If it's worn long enough, sometimes persona mask can become the person and the person behind the mask ceases to exist. I wonder sometimes how much of a portrait is a self-portrait, how much is the reality of the person being painting, and how much is an apparition.
That's a great story!
Art is an adventure!
Stories like this are always interesting. I wonder if the way you saw this person changed the way you drew him. It looks different than your other portraits.
I looked up John Dillinger on Wikipedia, and apparently there is some dispute about his death. The body that was found doesn't match police descriptions. If the guy you met really was John Dillinger, he would be 77 when you met him.

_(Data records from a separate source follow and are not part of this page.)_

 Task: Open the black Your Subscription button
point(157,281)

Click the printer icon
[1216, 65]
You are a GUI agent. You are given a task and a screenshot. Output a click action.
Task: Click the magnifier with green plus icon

Doesn't seem likely though.
I have a question. Do you ever give away your sketches? If someone asks you for one, do you do two sketches and give one of them away?
ZD: I've given away a few sketches, but usually if the person seems interested in the sketch I get their address and mail them a photocopy or send them a JPEG.
I like Doug's idea that it was Johnny Cash, or maybe Dillinger himself. Dianne, I think you're right that every portrait is on some level a self-portrait. And thanks, Dorian, I learned a new one: "o_0"
You captured something in this portrait that goes beyond mere likeness. I'm convinced that you captured the essence of that man on that day at that time. Probably my new favorite picture from you.
How strange. This is almost a Paul Auster story. I agree with Rick-- the portrait is great... it captures something about this peculiar man.